Li sim, aliás dei com este texto, precisamente porque tive curiosidade, depois de a ver, de perceber se sofria realmente do problema. E conclui pelo texto que senão sofre de anorexia, sofrerá de qualquer perturbação de imagem corporal e está em negação, porque uma coisa é ser magra outra coisa é ser esquelética. Em qualquer sítio do mundo e em qualquer período histórico, seja anorexia ou outra, sempre foi sintoma de doença. É verdade que a Kate Moss contribuiu para que o consumidor de heroina tivesse algum glamour, mas ele n deixa de ser consumidor de heroina, por ex.
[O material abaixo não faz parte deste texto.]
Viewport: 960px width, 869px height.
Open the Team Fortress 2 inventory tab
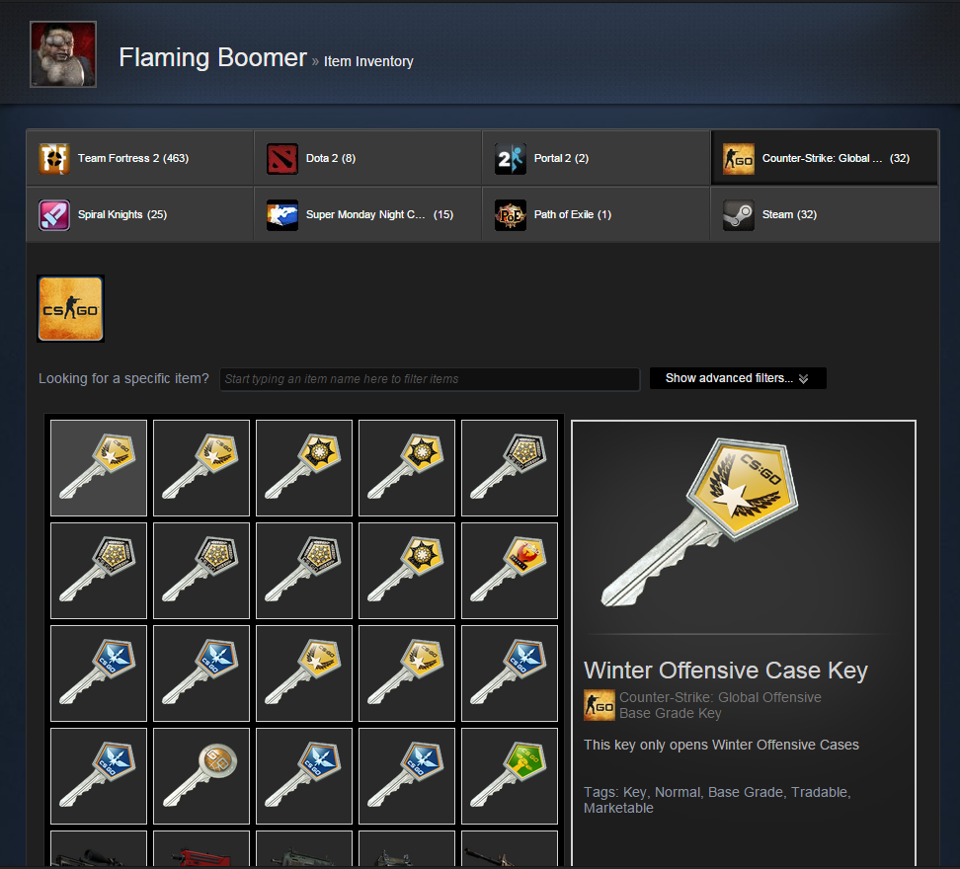[x=139, y=158]
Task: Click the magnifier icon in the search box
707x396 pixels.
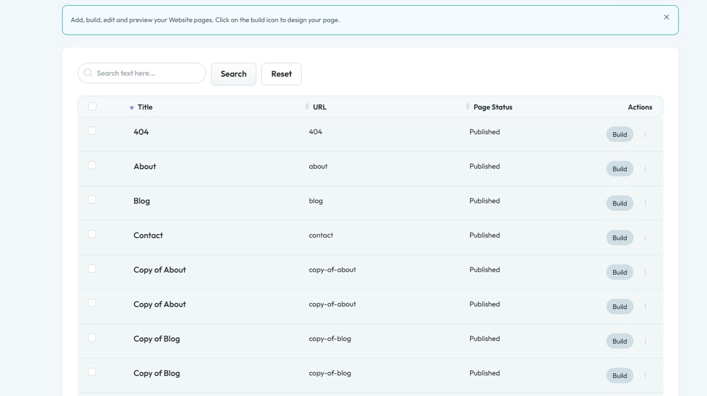Action: pos(88,73)
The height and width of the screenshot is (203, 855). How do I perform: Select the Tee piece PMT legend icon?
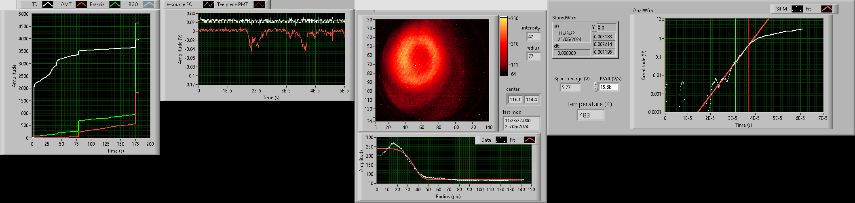259,4
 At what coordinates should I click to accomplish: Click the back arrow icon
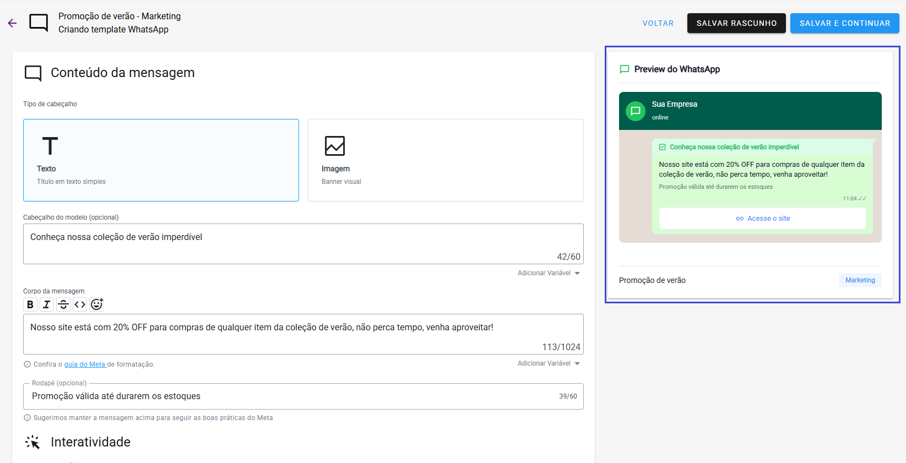(12, 23)
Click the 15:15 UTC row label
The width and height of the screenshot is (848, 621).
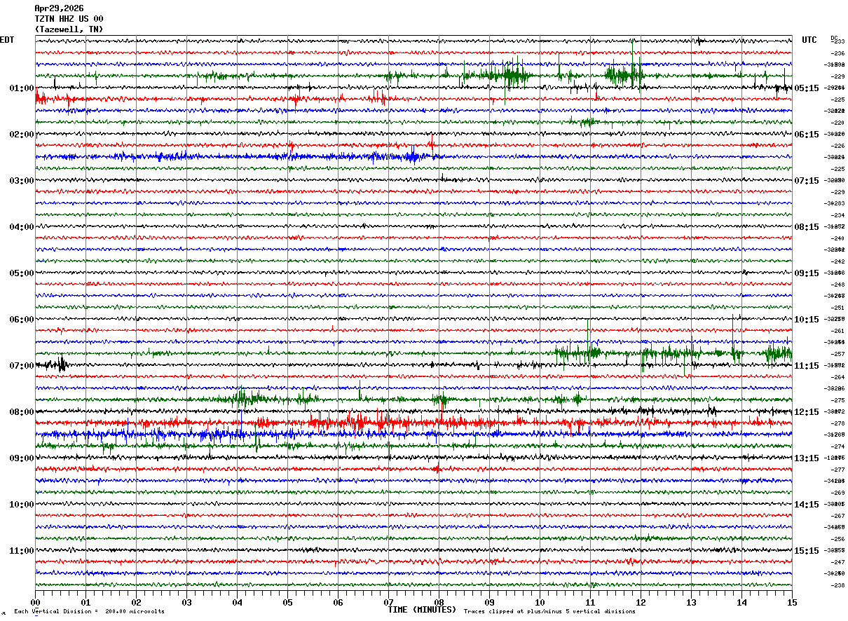point(807,551)
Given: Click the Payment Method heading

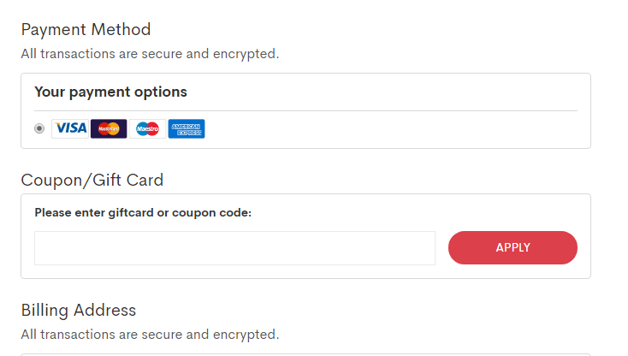Looking at the screenshot, I should pyautogui.click(x=86, y=30).
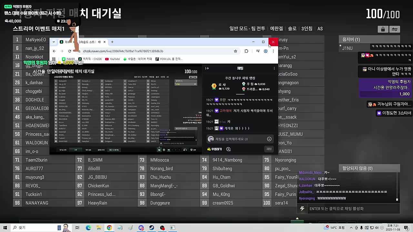The image size is (413, 232).
Task: Reload the chzzk.naver.com live page
Action: (x=69, y=51)
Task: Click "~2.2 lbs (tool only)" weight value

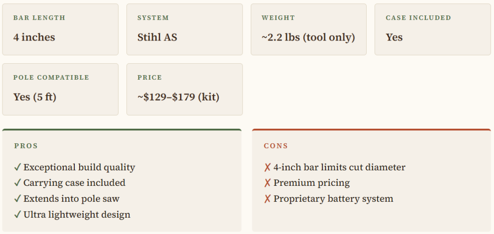Action: point(308,37)
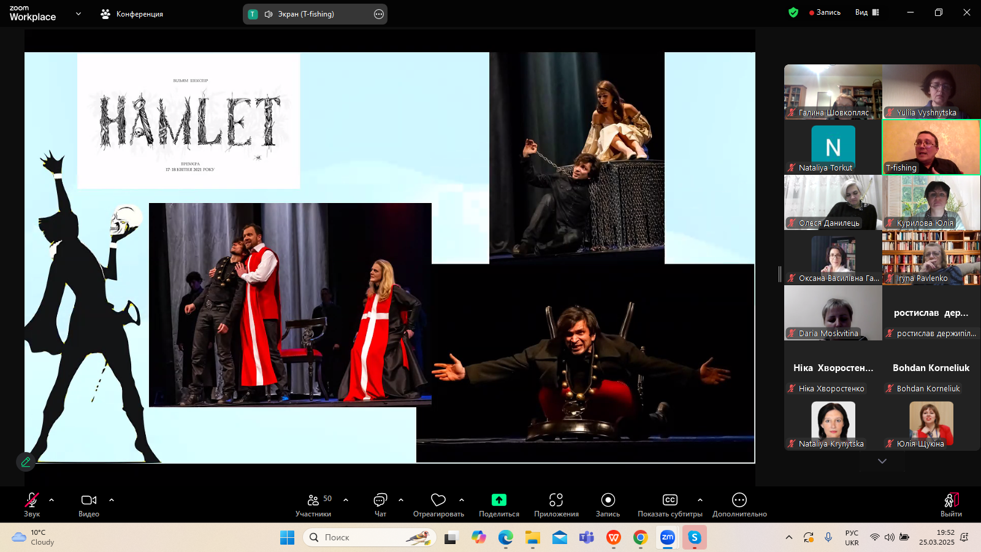Screen dimensions: 981x552
Task: Toggle Show subtitles CC button
Action: [670, 505]
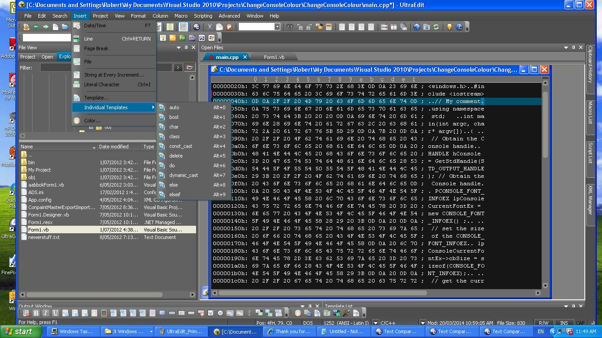Toggle the Underline formatting button
The width and height of the screenshot is (602, 338).
(56, 313)
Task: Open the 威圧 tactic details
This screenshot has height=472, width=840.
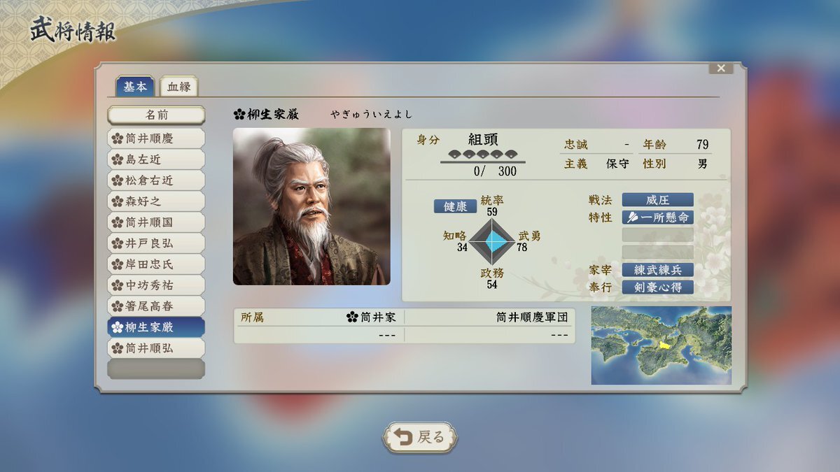Action: (657, 200)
Cumprimentos e as melhoras.

Manel disse...

Fausto, eu até podia tentar argumentar consigo, mas não me parece que valha a pena. Pela sua resposta depreendo que ou não leu o texto e os comentários subsequentes e está em negação, ou leu o texto e está em negação de que é um idiota mal-educado. E não especulo mais sobre as possíveis perturbações de que possa sofrer, porque mesmo que fosse psicóloga, penso que seria anti-ético avaliá-lo sem o conhecer. Passe bem. Ou mal, enquanto eu vou ali vomitar o meu jantar.